[Start of THE RECORDS]

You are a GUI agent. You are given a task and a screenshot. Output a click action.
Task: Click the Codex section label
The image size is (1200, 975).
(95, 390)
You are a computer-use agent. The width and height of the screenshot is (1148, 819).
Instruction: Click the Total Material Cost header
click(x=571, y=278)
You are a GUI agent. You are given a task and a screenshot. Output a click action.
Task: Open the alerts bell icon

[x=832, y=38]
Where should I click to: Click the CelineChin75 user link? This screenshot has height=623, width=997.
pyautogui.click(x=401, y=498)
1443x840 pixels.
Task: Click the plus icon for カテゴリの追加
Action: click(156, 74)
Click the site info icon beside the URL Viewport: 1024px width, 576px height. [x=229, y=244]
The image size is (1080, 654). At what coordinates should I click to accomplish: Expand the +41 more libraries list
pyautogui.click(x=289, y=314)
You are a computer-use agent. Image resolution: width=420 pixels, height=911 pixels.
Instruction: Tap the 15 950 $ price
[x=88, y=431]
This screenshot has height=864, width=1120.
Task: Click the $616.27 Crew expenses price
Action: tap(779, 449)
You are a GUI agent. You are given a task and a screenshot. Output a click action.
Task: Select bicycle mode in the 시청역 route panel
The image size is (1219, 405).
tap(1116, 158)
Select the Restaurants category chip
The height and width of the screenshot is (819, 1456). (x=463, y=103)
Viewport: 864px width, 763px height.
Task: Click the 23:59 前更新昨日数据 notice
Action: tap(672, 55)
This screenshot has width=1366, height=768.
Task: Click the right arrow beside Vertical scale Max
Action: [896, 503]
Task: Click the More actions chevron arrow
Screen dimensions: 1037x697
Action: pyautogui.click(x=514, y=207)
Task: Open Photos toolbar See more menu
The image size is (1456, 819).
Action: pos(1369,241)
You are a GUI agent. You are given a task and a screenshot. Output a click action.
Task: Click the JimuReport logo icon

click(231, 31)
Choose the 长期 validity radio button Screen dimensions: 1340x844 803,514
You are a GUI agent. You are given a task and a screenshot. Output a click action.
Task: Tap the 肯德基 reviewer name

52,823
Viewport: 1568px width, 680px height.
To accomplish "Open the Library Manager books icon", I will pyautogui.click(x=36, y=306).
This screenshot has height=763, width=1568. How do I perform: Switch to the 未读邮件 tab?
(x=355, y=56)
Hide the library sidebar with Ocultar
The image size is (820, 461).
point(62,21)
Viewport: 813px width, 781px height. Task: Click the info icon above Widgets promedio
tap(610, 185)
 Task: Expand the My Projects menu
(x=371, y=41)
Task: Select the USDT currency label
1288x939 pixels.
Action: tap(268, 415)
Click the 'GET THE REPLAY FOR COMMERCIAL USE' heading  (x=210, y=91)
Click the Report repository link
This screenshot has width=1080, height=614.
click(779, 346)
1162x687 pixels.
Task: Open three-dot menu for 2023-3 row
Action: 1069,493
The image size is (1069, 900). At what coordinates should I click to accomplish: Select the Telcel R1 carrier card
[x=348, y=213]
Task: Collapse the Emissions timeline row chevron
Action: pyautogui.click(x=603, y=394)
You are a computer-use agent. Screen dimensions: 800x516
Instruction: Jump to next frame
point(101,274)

[End of THE RECORDS]

**DO THIS**
Duplicate every line of the records above without any change.

**RESULT OF THIS TASK**
You are a GUI agent. You are given a task and a screenshot. Output a click action.
Task: Click the Codex section label
The image size is (1200, 975).
(95, 390)
You are a computer-use agent. The width and height of the screenshot is (1148, 819).
Instruction: Click the Total Material Cost header
click(x=571, y=278)
You are a GUI agent. You are given a task and a screenshot. Output a click action.
Task: Open the alerts bell icon

[x=832, y=38]
Where should I click to: Click the CelineChin75 user link? This screenshot has height=623, width=997.
pyautogui.click(x=401, y=498)
1443x840 pixels.
Task: Click the plus icon for カテゴリの追加
Action: click(156, 74)
Click the site info icon beside the URL Viewport: 1024px width, 576px height. [x=229, y=244]
The image size is (1080, 654). At what coordinates should I click to accomplish: Expand the +41 more libraries list
pyautogui.click(x=289, y=314)
You are a computer-use agent. Image resolution: width=420 pixels, height=911 pixels.
Instruction: Tap the 15 950 $ price
[x=88, y=431]
This screenshot has height=864, width=1120.
Task: Click the $616.27 Crew expenses price
Action: tap(779, 449)
You are a GUI agent. You are given a task and a screenshot. Output a click action.
Task: Select bicycle mode in the 시청역 route panel
The image size is (1219, 405).
tap(1116, 158)
Select the Restaurants category chip
The height and width of the screenshot is (819, 1456). (x=463, y=103)
Viewport: 864px width, 763px height.
Task: Click the 23:59 前更新昨日数据 notice
Action: tap(672, 55)
This screenshot has width=1366, height=768.
Task: Click the right arrow beside Vertical scale Max
Action: [896, 503]
Task: Click the More actions chevron arrow
Screen dimensions: 1037x697
Action: pyautogui.click(x=514, y=207)
Task: Open Photos toolbar See more menu
The image size is (1456, 819).
Action: pos(1369,241)
You are a GUI agent. You are given a task and a screenshot. Output a click action.
Task: Click the JimuReport logo icon

click(231, 31)
Choose the 长期 validity radio button Screen dimensions: 1340x844 803,514
You are a GUI agent. You are given a task and a screenshot. Output a click action.
Task: Tap the 肯德基 reviewer name

52,823
Viewport: 1568px width, 680px height.
To accomplish "Open the Library Manager books icon", I will pyautogui.click(x=36, y=306).
This screenshot has height=763, width=1568. How do I perform: Switch to the 未读邮件 tab?
(x=355, y=56)
Hide the library sidebar with Ocultar
The image size is (820, 461).
point(62,21)
Viewport: 813px width, 781px height. Task: Click the info icon above Widgets promedio
tap(610, 185)
 Task: Expand the My Projects menu
(x=371, y=41)
Task: Select the USDT currency label
1288x939 pixels.
Action: tap(268, 415)
Click the 'GET THE REPLAY FOR COMMERCIAL USE' heading  (x=210, y=91)
Click the Report repository link
This screenshot has width=1080, height=614.
click(779, 346)
1162x687 pixels.
Task: Open three-dot menu for 2023-3 row
Action: 1069,493
The image size is (1069, 900). At what coordinates should I click to accomplish: Select the Telcel R1 carrier card
[x=348, y=213]
Task: Collapse the Emissions timeline row chevron
Action: pyautogui.click(x=603, y=394)
You are a computer-use agent. Screen dimensions: 800x516
Instruction: Jump to next frame
point(101,274)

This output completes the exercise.